NIA pegs researchers to pursue possible HIV–Alzheimer’s connection
The National Institute on Aging seeks to spur the research of two scientists at the School of Medicine and Health Sciences. Xuesong Chen and Jonathan D. Geiger, colleagues in the Department of Pharmacology, Physiology and Therapeutics, have piqued the interest of NIA officials, who awarded the duo a $350,000, R21 grant.
The NIA, one of the 27 institutes that compose the National Institutes of Health, supports research on the nature of aging and supports the health and well-being of older adults. One of the means at the NIA’s disposal to meet its ends are R21 grants it provides to investigators to pursue what the NIA deems “exploratory and developmental research projects” that carry considerable risk of failure but may also lead to breakthroughs into the causes of diseases and their treatment.
Human immunodeficiency virus (HIV-1) is the most common type of the virus discovered in 1984 that causes the majority of HIV infections worldwide. HIV destroys specialized blood cells that help the body fend off diseases. Acquired immunodeficiency syndrome or AIDS is the end stage of the HIV infection to which people with HIV progressed to rapidly before the discovery and development in the 1990s of powerful combinations of medications that were found to slow the progress of the disease.

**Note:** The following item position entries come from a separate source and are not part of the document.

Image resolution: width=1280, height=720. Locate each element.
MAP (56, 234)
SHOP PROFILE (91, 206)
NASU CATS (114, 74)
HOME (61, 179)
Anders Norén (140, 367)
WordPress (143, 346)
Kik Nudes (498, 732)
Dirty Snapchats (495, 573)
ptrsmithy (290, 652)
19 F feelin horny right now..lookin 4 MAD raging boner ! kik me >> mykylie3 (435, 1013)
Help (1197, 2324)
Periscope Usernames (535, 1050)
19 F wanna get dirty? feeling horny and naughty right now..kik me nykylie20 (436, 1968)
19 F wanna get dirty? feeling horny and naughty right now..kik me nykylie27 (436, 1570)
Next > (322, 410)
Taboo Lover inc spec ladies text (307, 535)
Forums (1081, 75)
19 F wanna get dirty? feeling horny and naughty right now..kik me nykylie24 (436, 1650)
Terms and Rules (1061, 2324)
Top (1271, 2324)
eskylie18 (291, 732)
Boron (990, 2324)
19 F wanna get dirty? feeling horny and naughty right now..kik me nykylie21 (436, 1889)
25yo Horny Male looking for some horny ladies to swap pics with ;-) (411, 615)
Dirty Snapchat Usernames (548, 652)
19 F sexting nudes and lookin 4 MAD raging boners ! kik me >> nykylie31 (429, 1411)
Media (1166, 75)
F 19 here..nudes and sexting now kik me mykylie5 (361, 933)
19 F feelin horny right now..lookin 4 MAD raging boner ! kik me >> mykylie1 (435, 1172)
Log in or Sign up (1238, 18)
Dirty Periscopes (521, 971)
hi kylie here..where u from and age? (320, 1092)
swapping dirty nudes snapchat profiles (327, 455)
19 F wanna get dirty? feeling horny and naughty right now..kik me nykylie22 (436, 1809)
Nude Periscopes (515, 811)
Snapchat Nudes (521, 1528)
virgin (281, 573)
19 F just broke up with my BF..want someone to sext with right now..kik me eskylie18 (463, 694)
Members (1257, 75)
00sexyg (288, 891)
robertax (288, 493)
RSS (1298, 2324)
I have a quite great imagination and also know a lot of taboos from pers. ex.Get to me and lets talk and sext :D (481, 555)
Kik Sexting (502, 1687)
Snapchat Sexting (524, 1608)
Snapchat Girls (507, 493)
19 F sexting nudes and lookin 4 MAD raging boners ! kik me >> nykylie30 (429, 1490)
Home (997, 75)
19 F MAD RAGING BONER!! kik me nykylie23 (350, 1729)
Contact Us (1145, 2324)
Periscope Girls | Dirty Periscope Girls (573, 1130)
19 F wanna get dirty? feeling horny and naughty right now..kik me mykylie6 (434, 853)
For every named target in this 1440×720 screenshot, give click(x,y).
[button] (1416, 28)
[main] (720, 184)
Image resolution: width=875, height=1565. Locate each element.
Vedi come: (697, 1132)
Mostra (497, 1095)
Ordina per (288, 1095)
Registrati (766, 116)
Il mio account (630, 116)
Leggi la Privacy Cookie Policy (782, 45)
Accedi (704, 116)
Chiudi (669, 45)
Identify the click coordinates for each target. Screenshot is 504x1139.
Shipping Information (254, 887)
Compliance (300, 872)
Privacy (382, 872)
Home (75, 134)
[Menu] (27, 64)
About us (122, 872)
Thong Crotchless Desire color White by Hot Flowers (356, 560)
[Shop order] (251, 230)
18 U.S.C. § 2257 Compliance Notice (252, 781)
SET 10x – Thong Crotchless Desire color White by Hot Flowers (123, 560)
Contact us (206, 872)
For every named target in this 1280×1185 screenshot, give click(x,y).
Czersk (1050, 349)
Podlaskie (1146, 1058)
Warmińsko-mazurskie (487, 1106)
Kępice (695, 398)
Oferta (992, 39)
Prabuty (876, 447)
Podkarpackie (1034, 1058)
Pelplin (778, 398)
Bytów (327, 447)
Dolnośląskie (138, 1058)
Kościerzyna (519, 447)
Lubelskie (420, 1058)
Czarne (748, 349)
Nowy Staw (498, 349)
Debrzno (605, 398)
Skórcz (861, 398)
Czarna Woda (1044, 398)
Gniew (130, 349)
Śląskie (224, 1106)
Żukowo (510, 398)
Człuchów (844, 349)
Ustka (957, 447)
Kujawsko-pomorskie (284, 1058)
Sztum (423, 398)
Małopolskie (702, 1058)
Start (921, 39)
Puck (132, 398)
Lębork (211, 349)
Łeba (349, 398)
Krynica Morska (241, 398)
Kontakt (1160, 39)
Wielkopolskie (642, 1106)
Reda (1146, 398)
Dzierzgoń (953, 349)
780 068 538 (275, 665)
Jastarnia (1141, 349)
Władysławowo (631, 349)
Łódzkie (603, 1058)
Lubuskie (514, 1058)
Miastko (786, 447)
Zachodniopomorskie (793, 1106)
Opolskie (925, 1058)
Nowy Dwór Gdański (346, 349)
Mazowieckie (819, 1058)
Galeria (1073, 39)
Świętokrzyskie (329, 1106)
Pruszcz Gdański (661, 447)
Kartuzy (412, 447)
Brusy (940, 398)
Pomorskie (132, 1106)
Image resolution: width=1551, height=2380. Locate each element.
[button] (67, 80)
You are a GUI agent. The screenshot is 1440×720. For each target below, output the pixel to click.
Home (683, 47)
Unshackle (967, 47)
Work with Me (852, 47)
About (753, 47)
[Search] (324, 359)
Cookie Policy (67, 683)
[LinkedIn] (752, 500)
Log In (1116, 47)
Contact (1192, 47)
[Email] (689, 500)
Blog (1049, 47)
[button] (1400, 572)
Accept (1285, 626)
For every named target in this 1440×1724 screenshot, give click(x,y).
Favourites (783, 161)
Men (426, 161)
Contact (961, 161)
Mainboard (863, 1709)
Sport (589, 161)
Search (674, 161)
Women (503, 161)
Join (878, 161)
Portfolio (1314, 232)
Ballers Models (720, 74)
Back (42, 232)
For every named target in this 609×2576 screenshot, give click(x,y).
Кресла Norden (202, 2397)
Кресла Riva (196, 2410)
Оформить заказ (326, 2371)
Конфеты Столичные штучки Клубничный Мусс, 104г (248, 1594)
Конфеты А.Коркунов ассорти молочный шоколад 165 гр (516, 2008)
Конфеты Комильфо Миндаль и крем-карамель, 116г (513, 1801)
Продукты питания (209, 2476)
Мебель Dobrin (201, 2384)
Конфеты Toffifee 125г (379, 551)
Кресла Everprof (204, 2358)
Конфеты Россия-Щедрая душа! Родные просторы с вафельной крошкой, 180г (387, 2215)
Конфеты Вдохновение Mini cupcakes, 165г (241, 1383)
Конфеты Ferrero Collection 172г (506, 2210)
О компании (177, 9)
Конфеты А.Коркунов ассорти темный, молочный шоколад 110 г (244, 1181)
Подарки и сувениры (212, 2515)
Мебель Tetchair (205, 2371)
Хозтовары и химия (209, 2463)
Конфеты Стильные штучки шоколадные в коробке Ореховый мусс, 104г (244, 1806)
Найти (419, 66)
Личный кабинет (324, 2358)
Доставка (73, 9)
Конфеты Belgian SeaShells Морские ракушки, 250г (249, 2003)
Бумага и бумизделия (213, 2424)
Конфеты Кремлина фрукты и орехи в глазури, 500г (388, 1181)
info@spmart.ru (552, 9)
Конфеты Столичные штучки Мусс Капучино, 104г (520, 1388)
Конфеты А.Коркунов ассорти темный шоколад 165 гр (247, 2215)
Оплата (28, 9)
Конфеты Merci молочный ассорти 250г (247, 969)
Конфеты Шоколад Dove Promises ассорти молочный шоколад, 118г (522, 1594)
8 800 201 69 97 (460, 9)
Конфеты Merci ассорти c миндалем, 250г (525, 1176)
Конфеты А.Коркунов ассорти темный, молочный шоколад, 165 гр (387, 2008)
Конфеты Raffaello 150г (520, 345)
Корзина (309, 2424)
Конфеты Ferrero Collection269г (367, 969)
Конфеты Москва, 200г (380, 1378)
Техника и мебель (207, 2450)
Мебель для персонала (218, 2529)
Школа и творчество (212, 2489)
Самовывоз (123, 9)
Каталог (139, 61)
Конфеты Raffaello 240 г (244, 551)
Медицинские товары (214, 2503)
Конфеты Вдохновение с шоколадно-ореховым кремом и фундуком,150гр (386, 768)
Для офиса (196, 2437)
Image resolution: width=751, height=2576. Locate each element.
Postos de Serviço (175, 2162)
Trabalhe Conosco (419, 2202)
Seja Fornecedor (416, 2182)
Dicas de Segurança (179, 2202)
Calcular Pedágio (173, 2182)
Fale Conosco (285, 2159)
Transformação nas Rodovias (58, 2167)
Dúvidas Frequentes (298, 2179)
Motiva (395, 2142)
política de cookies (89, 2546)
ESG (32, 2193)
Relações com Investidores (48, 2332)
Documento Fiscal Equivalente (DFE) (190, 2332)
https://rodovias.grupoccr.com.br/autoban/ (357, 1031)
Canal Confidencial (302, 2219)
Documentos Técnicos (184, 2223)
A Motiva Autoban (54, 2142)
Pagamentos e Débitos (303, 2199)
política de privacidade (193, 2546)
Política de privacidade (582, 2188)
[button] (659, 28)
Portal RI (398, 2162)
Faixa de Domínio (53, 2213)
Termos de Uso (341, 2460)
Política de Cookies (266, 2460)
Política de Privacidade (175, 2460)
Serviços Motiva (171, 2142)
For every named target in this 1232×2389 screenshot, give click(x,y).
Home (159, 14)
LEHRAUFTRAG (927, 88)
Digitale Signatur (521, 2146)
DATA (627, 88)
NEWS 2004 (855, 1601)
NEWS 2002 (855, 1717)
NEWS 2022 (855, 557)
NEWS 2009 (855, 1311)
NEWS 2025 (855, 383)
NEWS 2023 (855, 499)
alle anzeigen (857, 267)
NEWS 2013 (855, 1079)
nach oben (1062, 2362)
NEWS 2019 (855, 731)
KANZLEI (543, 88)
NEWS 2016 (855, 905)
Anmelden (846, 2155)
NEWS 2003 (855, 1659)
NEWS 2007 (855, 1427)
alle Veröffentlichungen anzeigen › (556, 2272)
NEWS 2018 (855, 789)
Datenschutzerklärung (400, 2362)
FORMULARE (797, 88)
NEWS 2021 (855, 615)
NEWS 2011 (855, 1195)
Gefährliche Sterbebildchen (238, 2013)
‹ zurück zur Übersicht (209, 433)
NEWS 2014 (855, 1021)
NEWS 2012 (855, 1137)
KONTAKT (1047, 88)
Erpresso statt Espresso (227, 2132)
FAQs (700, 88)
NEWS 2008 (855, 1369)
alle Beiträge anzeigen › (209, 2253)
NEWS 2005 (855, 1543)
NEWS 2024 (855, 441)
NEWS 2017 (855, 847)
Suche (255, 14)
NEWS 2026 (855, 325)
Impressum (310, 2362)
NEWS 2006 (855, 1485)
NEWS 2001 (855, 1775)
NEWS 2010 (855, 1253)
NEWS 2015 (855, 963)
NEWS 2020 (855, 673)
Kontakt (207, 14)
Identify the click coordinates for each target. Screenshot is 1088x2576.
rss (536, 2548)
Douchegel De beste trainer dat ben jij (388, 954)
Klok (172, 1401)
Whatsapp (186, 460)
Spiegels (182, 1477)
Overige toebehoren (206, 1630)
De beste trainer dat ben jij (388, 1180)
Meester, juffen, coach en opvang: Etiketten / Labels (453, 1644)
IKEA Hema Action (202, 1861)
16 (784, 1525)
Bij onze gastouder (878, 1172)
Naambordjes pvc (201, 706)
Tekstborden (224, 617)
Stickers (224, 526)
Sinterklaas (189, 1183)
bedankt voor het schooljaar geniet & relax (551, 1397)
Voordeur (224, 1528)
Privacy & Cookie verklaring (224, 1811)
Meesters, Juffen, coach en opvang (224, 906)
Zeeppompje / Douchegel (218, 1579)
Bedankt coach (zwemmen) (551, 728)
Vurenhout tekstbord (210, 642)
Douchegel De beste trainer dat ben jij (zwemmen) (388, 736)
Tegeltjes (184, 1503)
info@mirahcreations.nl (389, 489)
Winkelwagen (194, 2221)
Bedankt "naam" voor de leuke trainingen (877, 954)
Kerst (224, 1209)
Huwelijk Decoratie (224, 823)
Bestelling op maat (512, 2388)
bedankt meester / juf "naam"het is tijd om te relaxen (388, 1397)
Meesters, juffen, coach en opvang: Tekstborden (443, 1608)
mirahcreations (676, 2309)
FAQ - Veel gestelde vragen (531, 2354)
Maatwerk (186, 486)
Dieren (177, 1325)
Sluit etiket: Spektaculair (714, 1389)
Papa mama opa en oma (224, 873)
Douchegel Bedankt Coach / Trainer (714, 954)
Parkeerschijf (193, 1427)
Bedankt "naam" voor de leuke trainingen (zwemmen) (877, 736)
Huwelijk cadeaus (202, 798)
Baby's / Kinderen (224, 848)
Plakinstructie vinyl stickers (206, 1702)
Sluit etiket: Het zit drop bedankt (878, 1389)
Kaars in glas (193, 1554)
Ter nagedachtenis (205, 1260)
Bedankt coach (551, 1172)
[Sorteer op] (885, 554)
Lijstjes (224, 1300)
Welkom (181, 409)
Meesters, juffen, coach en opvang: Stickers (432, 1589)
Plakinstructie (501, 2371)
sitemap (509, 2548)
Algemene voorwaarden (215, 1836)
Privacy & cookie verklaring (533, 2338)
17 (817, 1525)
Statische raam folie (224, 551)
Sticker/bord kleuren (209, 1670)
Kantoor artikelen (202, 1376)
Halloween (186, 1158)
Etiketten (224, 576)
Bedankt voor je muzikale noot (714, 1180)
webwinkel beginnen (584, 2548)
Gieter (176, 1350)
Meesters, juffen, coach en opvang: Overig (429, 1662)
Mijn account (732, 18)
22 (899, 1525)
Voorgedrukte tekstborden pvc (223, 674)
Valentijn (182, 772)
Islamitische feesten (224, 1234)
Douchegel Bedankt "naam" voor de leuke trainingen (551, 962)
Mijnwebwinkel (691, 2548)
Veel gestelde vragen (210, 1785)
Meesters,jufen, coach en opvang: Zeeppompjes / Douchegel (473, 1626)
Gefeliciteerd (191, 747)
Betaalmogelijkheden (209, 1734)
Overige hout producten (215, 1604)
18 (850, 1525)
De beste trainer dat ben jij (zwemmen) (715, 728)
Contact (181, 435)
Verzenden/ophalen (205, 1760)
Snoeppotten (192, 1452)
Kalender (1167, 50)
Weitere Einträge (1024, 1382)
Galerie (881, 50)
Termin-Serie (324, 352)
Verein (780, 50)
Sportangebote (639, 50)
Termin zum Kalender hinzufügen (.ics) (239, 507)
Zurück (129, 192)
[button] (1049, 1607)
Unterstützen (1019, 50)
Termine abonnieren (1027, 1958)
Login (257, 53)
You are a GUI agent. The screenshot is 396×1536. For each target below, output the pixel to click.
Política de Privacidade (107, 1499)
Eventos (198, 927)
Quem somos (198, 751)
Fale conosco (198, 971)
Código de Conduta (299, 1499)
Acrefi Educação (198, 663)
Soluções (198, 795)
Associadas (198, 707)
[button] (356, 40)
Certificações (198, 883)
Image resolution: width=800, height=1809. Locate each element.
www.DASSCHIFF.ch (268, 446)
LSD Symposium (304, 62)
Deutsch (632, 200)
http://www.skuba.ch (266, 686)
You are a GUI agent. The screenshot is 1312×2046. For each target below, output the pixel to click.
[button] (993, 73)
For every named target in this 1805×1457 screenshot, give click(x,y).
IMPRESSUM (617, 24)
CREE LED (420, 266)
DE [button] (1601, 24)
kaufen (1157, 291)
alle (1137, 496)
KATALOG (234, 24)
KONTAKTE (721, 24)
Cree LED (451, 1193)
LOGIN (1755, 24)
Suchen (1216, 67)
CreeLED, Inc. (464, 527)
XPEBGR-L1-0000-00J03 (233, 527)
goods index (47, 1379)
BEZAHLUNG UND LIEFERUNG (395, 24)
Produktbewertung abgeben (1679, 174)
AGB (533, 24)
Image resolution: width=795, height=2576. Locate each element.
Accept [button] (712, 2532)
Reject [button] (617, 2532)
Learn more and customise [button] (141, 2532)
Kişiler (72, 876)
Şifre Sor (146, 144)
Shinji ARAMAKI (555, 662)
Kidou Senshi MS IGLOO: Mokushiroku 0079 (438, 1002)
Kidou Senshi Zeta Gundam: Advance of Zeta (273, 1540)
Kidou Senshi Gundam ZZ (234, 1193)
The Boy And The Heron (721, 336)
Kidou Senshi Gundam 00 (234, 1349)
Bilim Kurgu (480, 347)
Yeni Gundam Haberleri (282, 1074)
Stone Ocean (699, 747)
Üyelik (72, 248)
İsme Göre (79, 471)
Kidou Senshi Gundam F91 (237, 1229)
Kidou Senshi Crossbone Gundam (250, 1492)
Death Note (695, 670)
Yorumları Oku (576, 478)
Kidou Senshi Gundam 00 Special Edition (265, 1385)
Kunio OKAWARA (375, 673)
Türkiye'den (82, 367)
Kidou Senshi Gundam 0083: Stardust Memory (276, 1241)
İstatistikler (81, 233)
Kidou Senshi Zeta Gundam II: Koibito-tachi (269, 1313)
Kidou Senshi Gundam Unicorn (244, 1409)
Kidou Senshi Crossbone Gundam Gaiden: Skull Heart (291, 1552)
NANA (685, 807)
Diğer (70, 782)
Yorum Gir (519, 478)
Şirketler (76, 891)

“The good news is that we have very effective combined antiretroviral therapeutic drugs, and people living with HIV-1/AIDS are living much longer,” Geiger said.
He is a Chester Fritz Distinguished Professor and chair of Pharmacology, Physiology and Therapeutics; and interim chair of Anatomy and Cell Biology at the School of Medicine and Health Sciences.
“The bad news is that these drugs may be causing people living with HIV-1/AIDS to age faster, which leads to a very high prevalence rate among these individuals of HIV-1 associated neurocognitive disorder (HAND), and they appear to have an increased incidence of Alzheimer’s disease-like pathology,” he said.
Chen and Geiger will explore what they believe are the common underlying mechanisms in the pathogenesis of HAND and Alzheimer’s disease, which they anticipate may provide novel insights into possible treatments for this neurological disorder.